## WORK ITEM
Once a line is found to contain "brilliant", copy it out of the listing.

## EXERCISE MATERIAL
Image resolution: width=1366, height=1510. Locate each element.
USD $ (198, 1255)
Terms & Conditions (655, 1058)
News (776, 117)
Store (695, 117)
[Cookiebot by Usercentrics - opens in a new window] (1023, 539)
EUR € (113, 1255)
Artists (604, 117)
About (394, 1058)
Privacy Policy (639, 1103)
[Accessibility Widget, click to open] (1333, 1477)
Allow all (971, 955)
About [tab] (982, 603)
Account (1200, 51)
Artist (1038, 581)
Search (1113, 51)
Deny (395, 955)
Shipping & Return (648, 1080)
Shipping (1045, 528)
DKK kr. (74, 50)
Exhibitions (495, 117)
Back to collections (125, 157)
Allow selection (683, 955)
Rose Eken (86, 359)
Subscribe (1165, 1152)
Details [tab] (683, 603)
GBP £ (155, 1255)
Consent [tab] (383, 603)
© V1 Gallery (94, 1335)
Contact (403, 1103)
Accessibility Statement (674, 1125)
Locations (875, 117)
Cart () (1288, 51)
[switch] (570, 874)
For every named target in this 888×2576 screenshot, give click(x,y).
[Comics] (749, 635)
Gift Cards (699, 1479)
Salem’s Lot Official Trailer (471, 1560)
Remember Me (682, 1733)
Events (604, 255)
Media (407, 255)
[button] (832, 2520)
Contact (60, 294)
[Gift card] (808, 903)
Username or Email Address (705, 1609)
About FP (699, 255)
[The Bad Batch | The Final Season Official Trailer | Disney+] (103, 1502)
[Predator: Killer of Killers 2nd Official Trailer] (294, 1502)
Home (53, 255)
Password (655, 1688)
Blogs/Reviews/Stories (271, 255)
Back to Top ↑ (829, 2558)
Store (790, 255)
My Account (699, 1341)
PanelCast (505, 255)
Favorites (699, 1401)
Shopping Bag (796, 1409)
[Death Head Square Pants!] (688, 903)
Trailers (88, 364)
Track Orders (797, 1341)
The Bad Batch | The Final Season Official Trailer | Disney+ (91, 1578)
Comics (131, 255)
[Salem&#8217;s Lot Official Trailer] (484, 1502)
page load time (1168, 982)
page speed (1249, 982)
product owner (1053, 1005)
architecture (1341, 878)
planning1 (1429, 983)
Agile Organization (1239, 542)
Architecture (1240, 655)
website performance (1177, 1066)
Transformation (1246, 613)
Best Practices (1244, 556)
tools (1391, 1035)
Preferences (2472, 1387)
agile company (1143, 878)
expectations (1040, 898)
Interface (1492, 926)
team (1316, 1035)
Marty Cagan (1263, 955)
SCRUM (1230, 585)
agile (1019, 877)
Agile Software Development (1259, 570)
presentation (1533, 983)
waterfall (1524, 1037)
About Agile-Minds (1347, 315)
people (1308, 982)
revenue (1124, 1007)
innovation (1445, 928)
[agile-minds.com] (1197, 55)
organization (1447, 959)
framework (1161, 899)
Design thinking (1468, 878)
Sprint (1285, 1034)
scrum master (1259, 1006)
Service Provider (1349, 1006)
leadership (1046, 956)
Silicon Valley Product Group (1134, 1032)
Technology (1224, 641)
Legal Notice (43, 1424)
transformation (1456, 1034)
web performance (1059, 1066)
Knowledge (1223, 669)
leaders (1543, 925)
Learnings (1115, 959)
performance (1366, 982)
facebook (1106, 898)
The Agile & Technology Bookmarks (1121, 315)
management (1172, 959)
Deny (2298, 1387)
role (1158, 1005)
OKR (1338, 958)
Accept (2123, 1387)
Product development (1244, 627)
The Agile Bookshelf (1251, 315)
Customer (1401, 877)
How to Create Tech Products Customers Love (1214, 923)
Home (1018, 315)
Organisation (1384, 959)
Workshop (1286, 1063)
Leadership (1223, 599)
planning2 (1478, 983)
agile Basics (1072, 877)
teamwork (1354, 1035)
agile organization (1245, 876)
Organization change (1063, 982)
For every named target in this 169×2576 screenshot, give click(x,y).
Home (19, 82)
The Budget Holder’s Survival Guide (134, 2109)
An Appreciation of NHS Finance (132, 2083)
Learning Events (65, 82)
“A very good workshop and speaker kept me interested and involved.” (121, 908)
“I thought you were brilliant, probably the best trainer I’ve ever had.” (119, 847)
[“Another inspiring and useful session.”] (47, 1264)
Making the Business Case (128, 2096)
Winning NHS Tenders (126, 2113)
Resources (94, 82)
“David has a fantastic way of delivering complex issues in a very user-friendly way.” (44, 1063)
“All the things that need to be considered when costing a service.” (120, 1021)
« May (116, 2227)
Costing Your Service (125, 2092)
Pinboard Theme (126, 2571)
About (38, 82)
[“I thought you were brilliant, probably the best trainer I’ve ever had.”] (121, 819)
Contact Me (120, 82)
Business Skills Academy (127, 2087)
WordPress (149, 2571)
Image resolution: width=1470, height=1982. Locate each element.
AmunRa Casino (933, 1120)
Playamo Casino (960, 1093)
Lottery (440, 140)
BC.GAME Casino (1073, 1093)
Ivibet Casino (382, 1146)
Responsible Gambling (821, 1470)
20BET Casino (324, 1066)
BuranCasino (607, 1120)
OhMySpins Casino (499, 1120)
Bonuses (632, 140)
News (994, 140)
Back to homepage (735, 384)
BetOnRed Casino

## RESULT FOR THIS TASK
“I thought you were brilliant, probably the best trainer I’ve ever had.” (119, 847)
[“I thought you were brilliant, probably the best trainer I’ve ever had.”] (121, 819)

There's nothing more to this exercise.